Ahí mismo estuvo Su mano bendita cuando, por decisión de nosotros 4, le pedimos a los médicos que lo desentuben. “Se puede morir en ese mismo instante” nos advirtieron, y con Fe y mucho miedo – porque la Fe no es ausencia de miedo sino la convicción de que, a pesar del miedo, Dios estará – autorizamos. Y ahí de nuevo estuvo El. Mientras mi hermano y yo le agarrábamos de una mano cada uno, el médico quitó los tubos, mi papá salió del coma, nos vio, se rió, nos bailó, nos pelió un poco (porque seguía siendo él).

Dios es tan grande que me permitió vivir la experiencia más bella que yo he vivido en mis casi 33: cuidar de mi papá por 48 horas corridas. Le oré, le canté, lo besé, le dí de beber. Esos ojos hermosos pidiéndome agua y agarrando mi mano me borraron fatiga, hambre, sueño, y cualquier herida o dolor que podía guardarle hasta ese momento. Esos ojos en paz divina me confirmaron que su conversión espiritual fue real, que su perdón fue sincero, que estaba consciente de sus errores, que hasta el más grande pecador tiene derecho a arrepentirse, y sobre todo a conseguir la gracia de Dios.

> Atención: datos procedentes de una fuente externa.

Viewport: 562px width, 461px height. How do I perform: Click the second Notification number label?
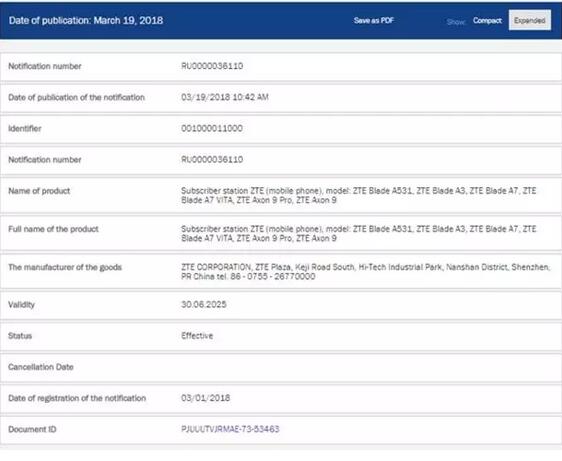click(45, 160)
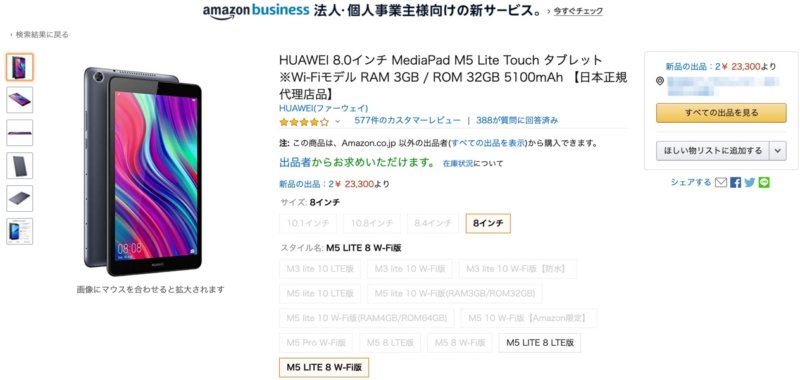Choose the M5 LITE 8 LTE版 style
The height and width of the screenshot is (380, 800).
click(540, 343)
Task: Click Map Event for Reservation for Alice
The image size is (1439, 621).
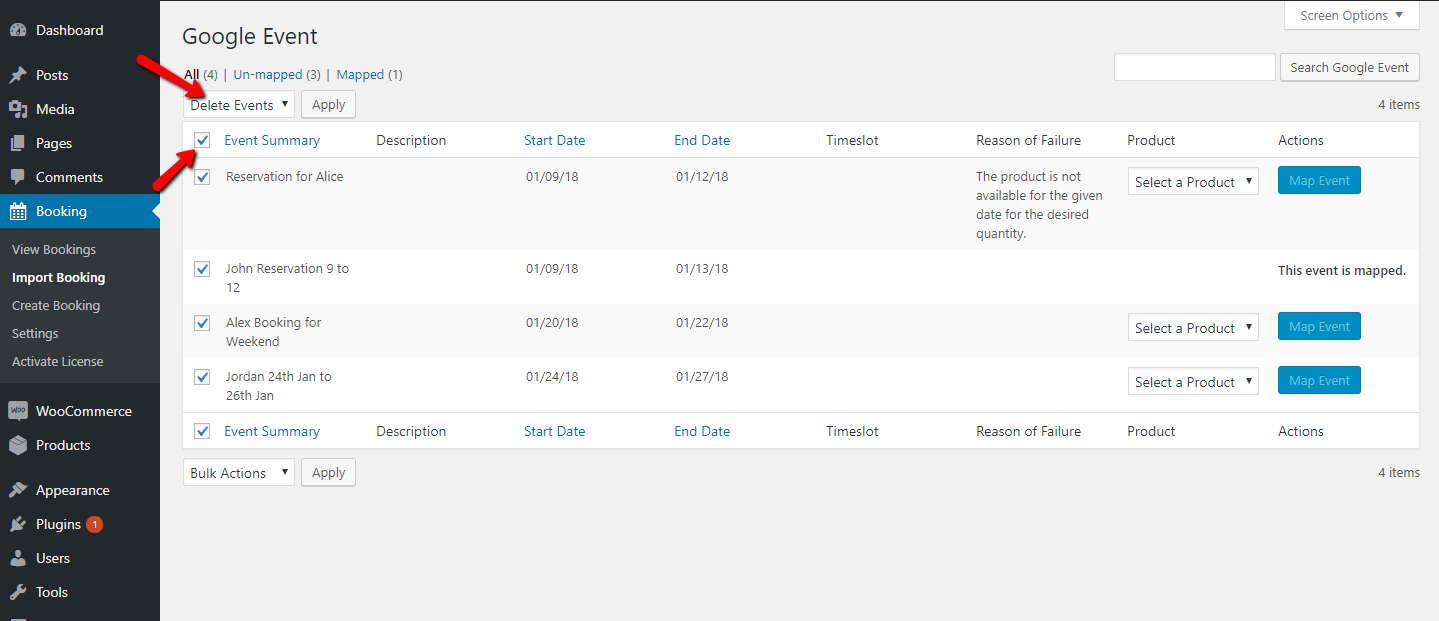Action: click(x=1319, y=181)
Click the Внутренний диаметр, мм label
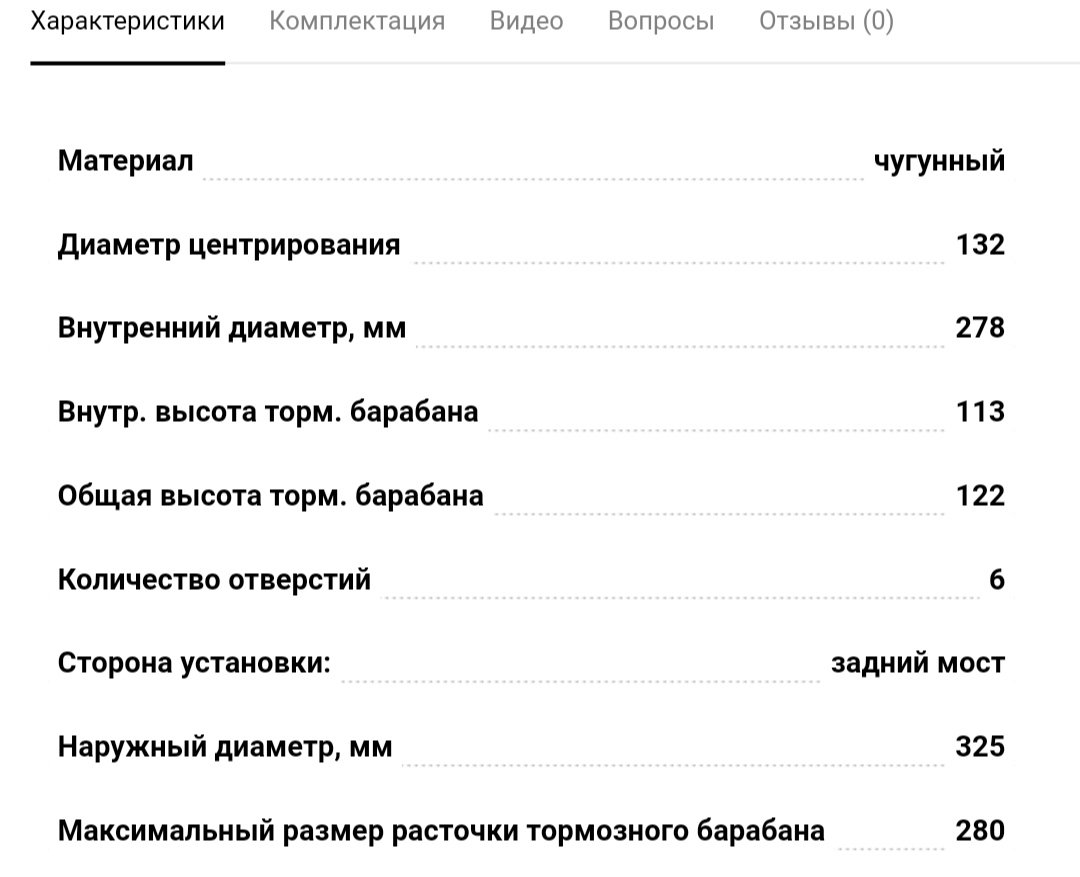1080x877 pixels. 232,329
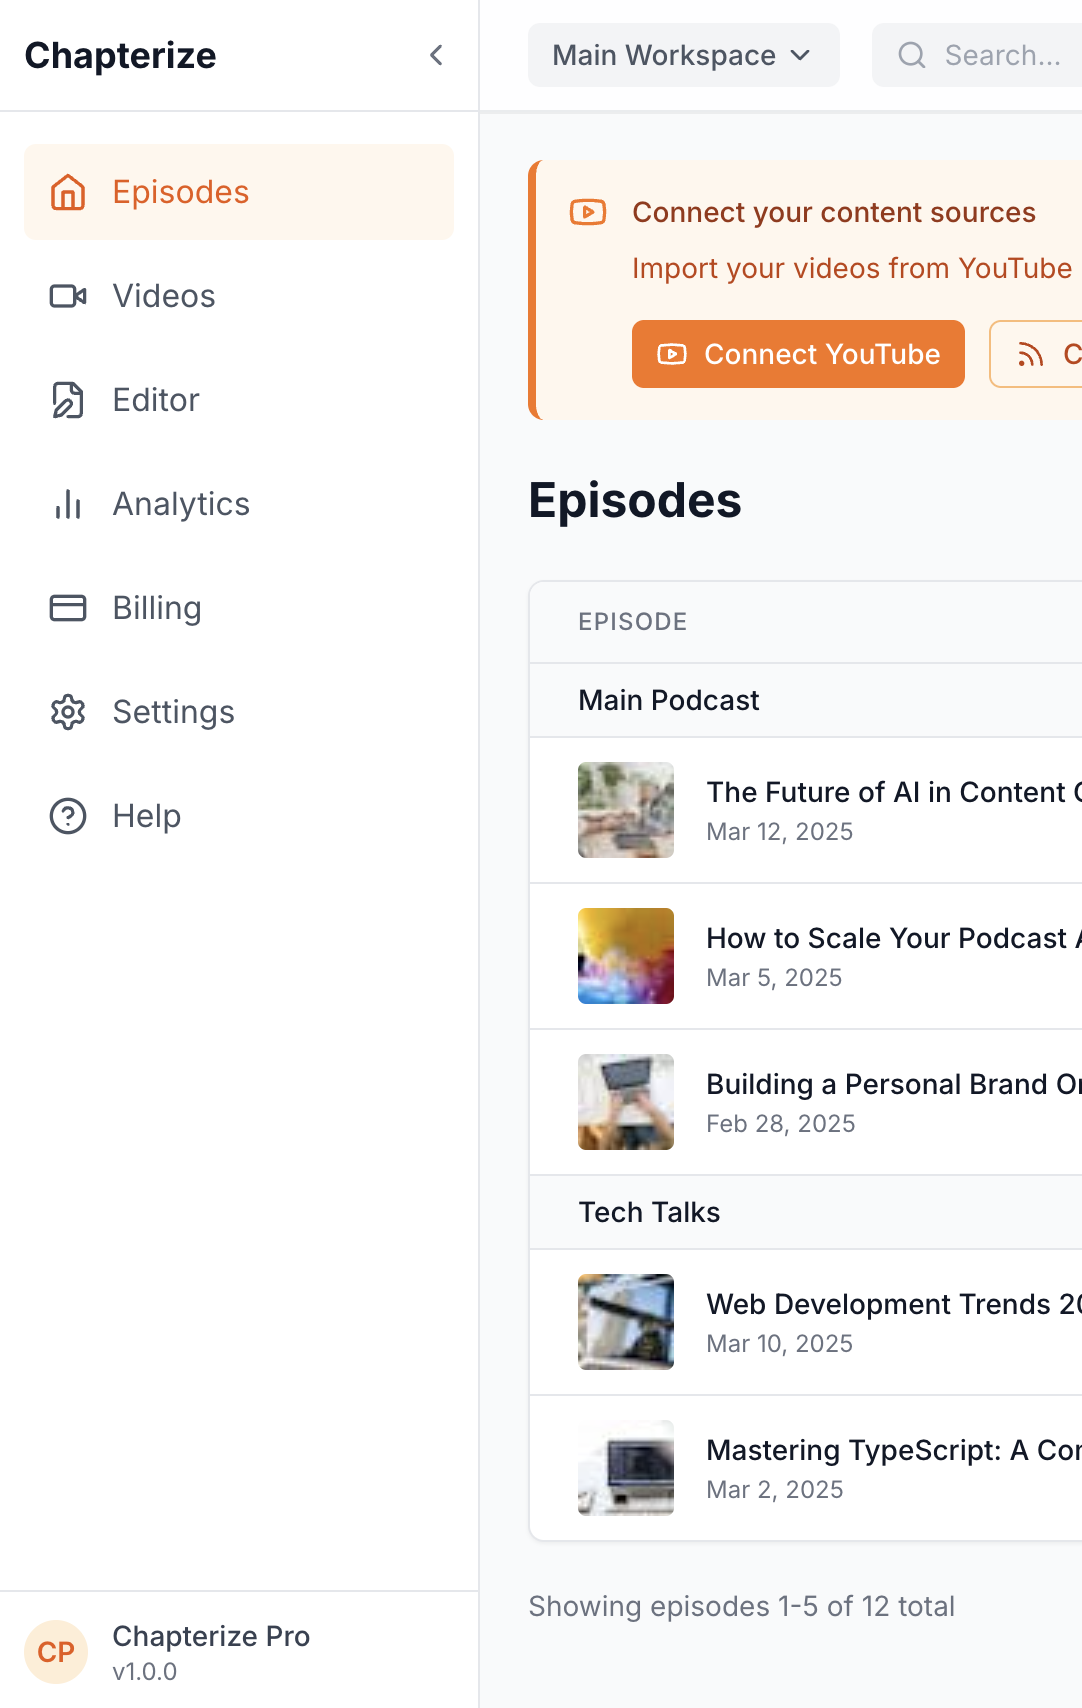
Task: Go to the Analytics menu item
Action: (181, 504)
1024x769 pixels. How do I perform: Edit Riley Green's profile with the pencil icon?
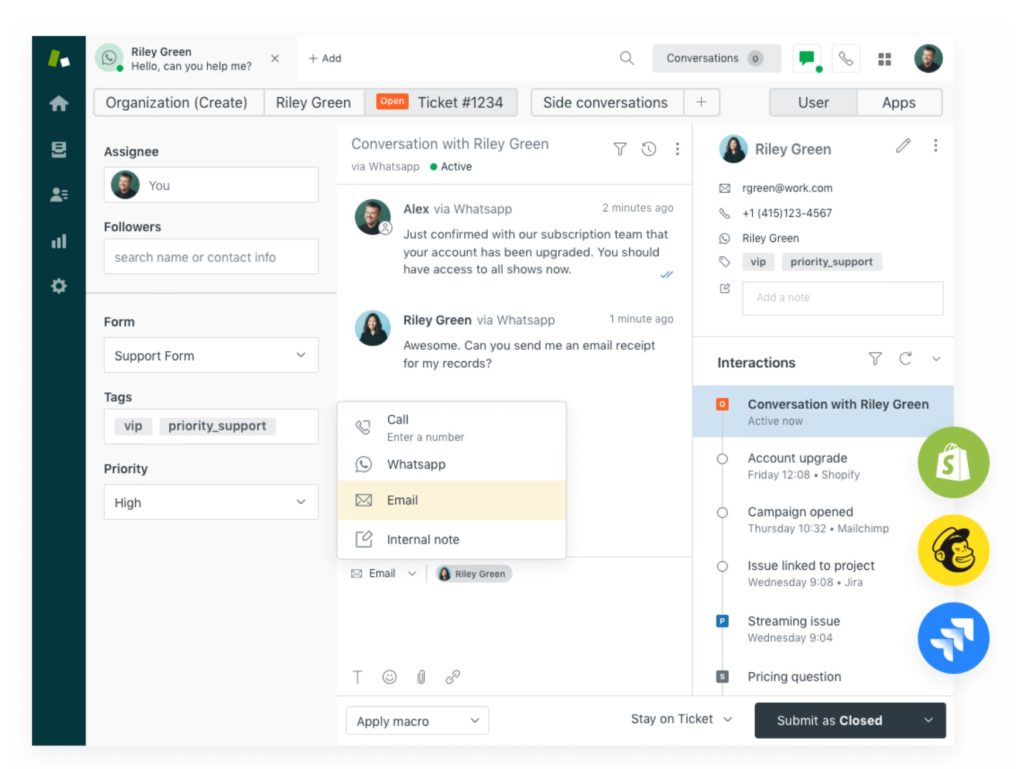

Mi papá está en el Cielo y ninguno de nosotros tiene duda. Esa convicción absoluta es la Fe. Esa verdad incuestionable, y a la vez inexplicable en palabras terrenales, es lo que se siente cuando Dios habita en tu alma, y es el centro de tu familia. Por eso, no necesitamos medicinas en la funeraria, ni en el hospital. Por eso, seguimos adelante, y no solo sobreviviendo, sino viviendo intensa y felizmente, y por siempre agradecidos de la mano bendita de Dios en nuestra familia.

Así, seguimos descansándonos en El, confiando plenamente en su plan perfecto, y viviendo una vida que, a nuestro juicio, nos procure encontrarnos de nuevo con él, en aquel lugar perfecto al que Dios se lo llevó, y al que todos aspiramos algún día contar con la dicha de alcanzar.